Detailed plan agreed with mentors: T93498 (will be revised and moved to T90238)
[x] Phabricator project created: #Mediawiki-extensions-SmiteSpam
[x] Meetings with mentors started: Generally communicate over email. For quick queries and progress checks, Google Hangouts will be used.
[x] Bonding period report published (see below)
= Bonding Period Report =
- **Work done**:
- Development environment was already set up
- Gerrit repository created at [[https://gerrit.wikimedia.org/r/#/admin/projects/mediawiki/extensions/SmiteSpam | mediawiki/extensions/SmiteSpam ]]
- Extension's skeleton merged as [[ https://gerrit.wikimedia.org/r/#/c/211364/ | first commit ]]
- Spam honeypot wiki set up on labs instance at http://honeypot-wiki-alpha.wmflabs.org (still has to start collecting spam)
- Was pointed to http://markmail.org/search/?q=spam%20list%3Aorg.wikimedia.lists.mediawiki-l to make it easier to study experiences of third party wikis which have been a victim of spammers
- **Minimum Viable Product**
- Same as mentioned in T93498: A crude prototype of the extension which can perform the basic function of searching for pages based on a single rule and then list out the matching pages.
- **Changes from original plan**
- Spam **pages** are a much bigger problem than spammy **edits**. Therefore, the extension will only focus on identifying spam pages.
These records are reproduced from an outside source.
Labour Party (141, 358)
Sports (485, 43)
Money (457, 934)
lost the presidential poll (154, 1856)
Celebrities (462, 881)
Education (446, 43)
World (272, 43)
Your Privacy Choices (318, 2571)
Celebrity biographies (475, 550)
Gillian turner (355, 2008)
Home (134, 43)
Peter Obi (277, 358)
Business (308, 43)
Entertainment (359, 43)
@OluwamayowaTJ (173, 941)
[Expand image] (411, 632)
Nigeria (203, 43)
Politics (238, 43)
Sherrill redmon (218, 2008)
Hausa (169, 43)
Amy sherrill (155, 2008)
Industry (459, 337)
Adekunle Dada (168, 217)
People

Identifying spam edits may be added in if time permits.
- **Communication plan**
- Quick queries and progress checks will happen on Google Hangouts. Questions with larger scope will be asked by email.
- **Issues identified/lessons learnt**
- The number of pages that need to be processed could be very large. This means that while the current plan is to just load them all in PHP memory and process them one by one, a more efficient procedure in terms of memory (less efficient in terms of speed) will probably need to be implemented instead. This will be done a little after the MVP.